Zehra Sura  Zehra Sura photo       

contact information

RSM
Thomas J. Watson Research Center, Yorktown Heights, NY USA
  +1dash914dash945dash1653

links


profile


I am interested in compiler technology, computer architecture, and programming models.

My work has focused on parallel computing, multithreading, and memory access optimizations for emerging multicore systems, including heterogeneous and accelerator-based systems. I have worked on several high performance computing architectures, including systems with GPUs, in-memory processors, the BlueGene/Q system, and the Cell Broadband Engine.

 

PREVIOUS RESEARCH PROJECTS

Compiler for the Active Memory Cube (AMC) Processing-in-Memory System

The AMC system is a heterogeneous system design that integrates in-memory processors in a logic layer within 3D DRAM. The in-memory processors were custom-designed for high performance and power efficiency. Several architectural features made it challenging to compile for an AMC system, including the need to exploit multiple dimensions of parallelism, an exposed pipeline, non-conventional register files, no caches, and a software managed instruction buffer. The AMC compiler was able to match or beat hand-optimized code for several targeted applications.

 

Performance Acceleration of a Single Thread Using Fine-grained Parallelism

This work defined an execution model using groups of cores, each group with a primary core and some associated secondary cores that collaborate to speed up execution of sequential code. Cores within a group have dedicated queues for low-latency transfer of values between them. Compiler analyses and transformations were developed to automatically derive fine-grained parallel code from sequential code, in order to target such groups of cores. The execution model was simulated to determine speedup and transfer latency tradeoffs (observed 2.05x average speedup using groups of 4 cores).

 

Dynamic Optimization with the XL Open Framework (XLOF)

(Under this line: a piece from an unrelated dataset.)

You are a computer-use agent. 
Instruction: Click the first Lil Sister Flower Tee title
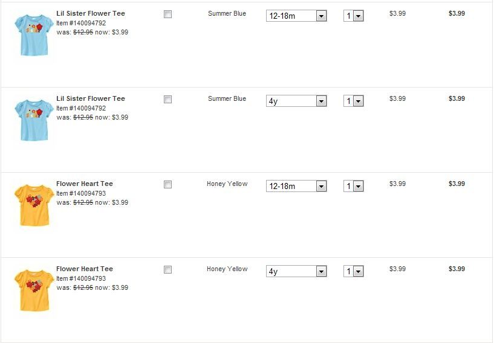(x=91, y=13)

XLOF is an Eclipse Java plugin that allows users to reuse and customize transformations implemented in the IBM XL compiler. XLOF provides users with the capability to both view and modify code at intermediate stages in the compilation process. The XLOF framework was used to implement an online optimization pass that dynamically profiles, analyzes, recompiles and patches executing code to improve data prefetching.

 

Assist Threads for Software Data Prefetching

This work explored data prefetching using separate hardware threads (assist threads) running asynchronously with the main application thread. Data prefetching is a technique used to bring data into a processor’s cache ahead-of-time, thus reducing the number of memory stall cycles and improving performance. Compiler transformations were used to automatically generate code for the assist threads, and to synchronize their execution with the application thread.

 

OpenMP Compiler for the Cell Broadband Engine (BE) Architecture

This work developed the first single-source compiler for the Cell BE architecture. The Cell BE, used in Sony PlayStation 3 systems, has multiple heterogeneous cores on a single chip. The compiler automatically handled the complexity of multiple ISAs and multiple levels of available parallelism (SIMD, multithreading, multiple cores, and cores with heterogeneous capabilities). Static buffers were used to optimize data transfers between cores and to overlap computation with communication. The sizes of static buffers were also optimized for the limited local memory available.

This work also explored automatically configuring a software cache to maximize its performance on a per-application basis. Compiler analysis was used to estimate data access properties, including re-use distance, the size of data accessed before the next use of a data item, and the size of data spatially and temporally co-located.

 

Analysis of Inter-thread Dependences for Parallel Execution

This work used escape analysis, synchronization analysis, and delay set analysis to determine inter-thread dependences in a parallel program. Novel analysis algorithms were designed for efficient, incremental, and just-in-time compilation. They were used in a software implementation of memory consistency to determine the ordering constraints imposed by the consistency model. This work demonstrated the feasibility of providing sequential consistency in a Java virtual machine with tolerable performance degradation (10% on average for an Intel Xeon system).

 

Pointer Analysis Extended for Array Elements

A novel pointer analysis algorithm was developed for improving precision when analyzing array elements in Java. This pointer analysis was used to automatically parallelize numerical codes, and to generate optimized executable code.

 

Performance of Numerical Java Codes

This work determined a set of kernel templates that are often used in the domain of numerical computing. A static compiler was used to expose (via code transformations) and recognize code sections conforming to a kernel template, and mark them for specific optimization. This technique enabled a Java virtual machine runtime interpreter to deliver performance comparable to pre-compiled code for compute-intensive kernels.